In Which Ché Pasa Channels Scott Horton

As should be clear by now, I consider denouncing and struggling against puerile "Libertarian" punks like Rand Paul to be just fine and dandy, whereas, more often than not, I will defend someone like Elena Kagan -- or even Arch She Demon Hillary Clinton -- when others are denouncing and struggling against them.

And the difference is....?

Bystander suggested I might be channeling TBogg. I'm sure TBogg would not be channeling my own self!

Meanwhile, there are far more important and fundamental issues before us than this or that individual getting wrung through the Wringer of Scrutiny on a blog post or on national teevee.

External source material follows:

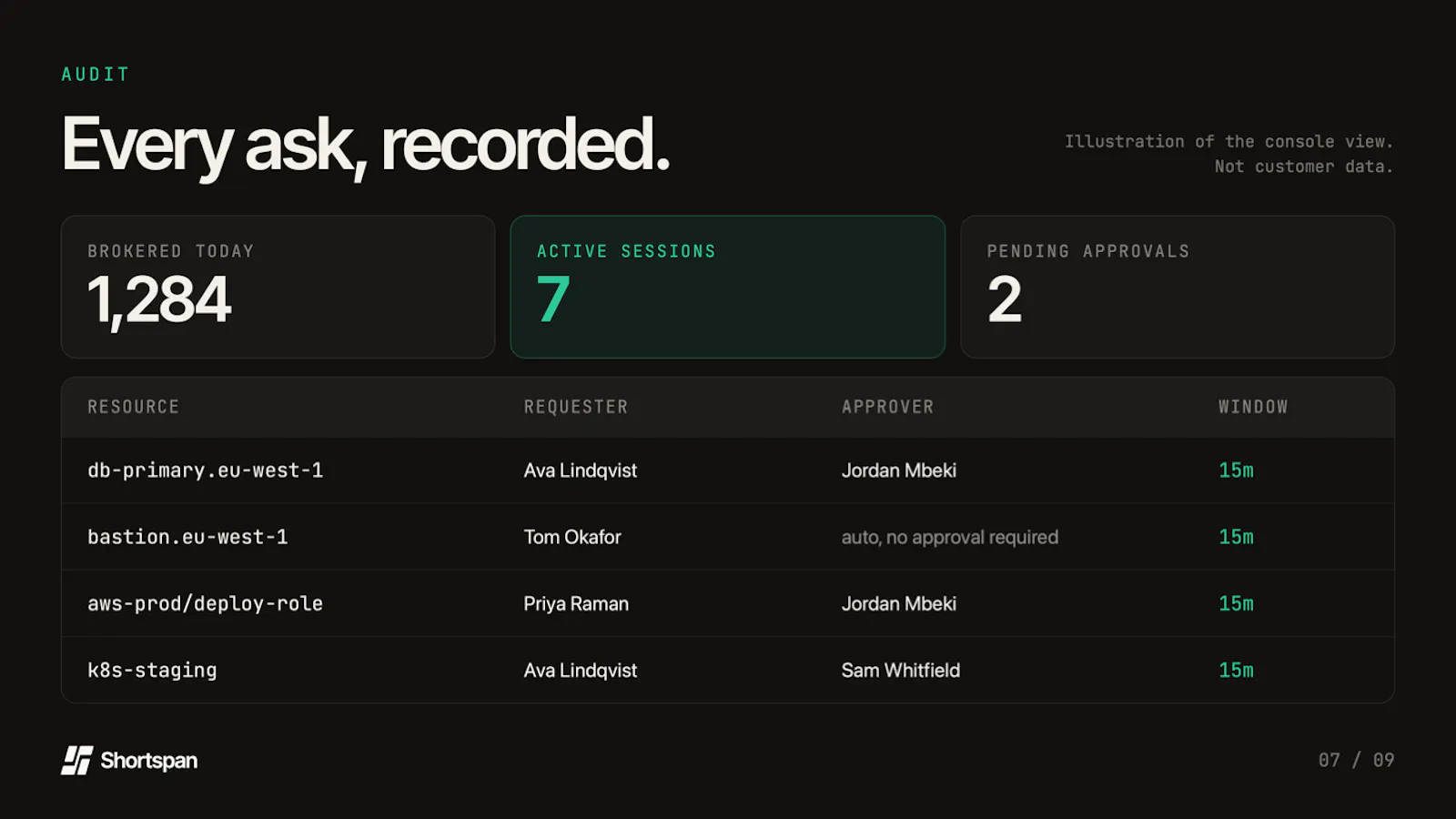The width and height of the screenshot is (1456, 819).
Task: Click the AUDIT section label
Action: pyautogui.click(x=96, y=75)
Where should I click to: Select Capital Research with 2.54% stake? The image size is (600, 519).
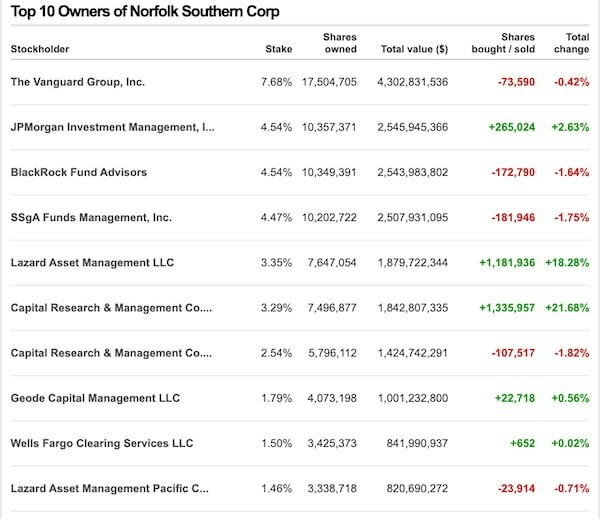tap(111, 353)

For some time I have been making the point that our so-called Justice system is grossly corrupt and politicized to the point of being merely the simulacrum of Justice, not the real thing at all, not even remotely so. And that the Federal system lost all credibility when the Supreme Court sacrificed its integrity to lawlessly decide the election of 2000.

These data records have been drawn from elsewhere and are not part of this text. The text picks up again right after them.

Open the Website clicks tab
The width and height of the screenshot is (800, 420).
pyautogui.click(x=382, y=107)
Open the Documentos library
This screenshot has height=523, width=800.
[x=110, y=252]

It's been downhill ever since. And yes, I know there were many faults in the system prior to 2000. I know.

Well, Scott Horton has a post up at No Comment "Montesquieu—Tyranny in the Shadow of the Law" which I think encapsulates our overall dilemma when it comes to the very conception of Justice in this country today. It wears the mask of the Law, but it is under the control of certain powerful men and interests. It is, forthrightly, a tyranny, in service to tyranny.

Il n’y a point de plus cruelle tyrannie que celle que l’on exerce à l’ombre des lois et avec les couleurs de la justice...


Let us go now and ponder.
(h/t for the phrase -- which I haven't heard since high school -- to coram nobis over at Glenn's Place.)


  1. Well, then. If you're not channeling TBogg. Is Barry Eisler channeling you?

    ~ spectateur

  2. Oh my. That was a rewarding read. Thanks for the link.

    (Is that you, bystander?)

    Couple of things popped out at me:

    We're possessed of a built-in reluctance to accept the rotten substance behind the shiny surface of institutional brands.

    All too true. It's built in, human nature. As cynical as I may be about our institutions, it's nowhere near that of a Russian about his or hers. Compared to a Russian, I'm an institutional cheerleader! And an Establishment preserver.

    And then Eisler's point about the (Catholic) Church was one I've tried to fathom, hopelessly, for many years. How is it that this institution that is arguably obviously Of The Devil -- at least to any rational observer inside or outside it -- can maintain its institutional security no matter what, through the vicissitudes of thousands of years? How does that work? Often it seems the Church is the universal model for endurance. It's just amazing.

    As for channeling, what I see is something more like a confluence. Independent threads coming together temporarily, perhaps to split again, or maybe to align more closely.

    There's something in the air, that's for sure.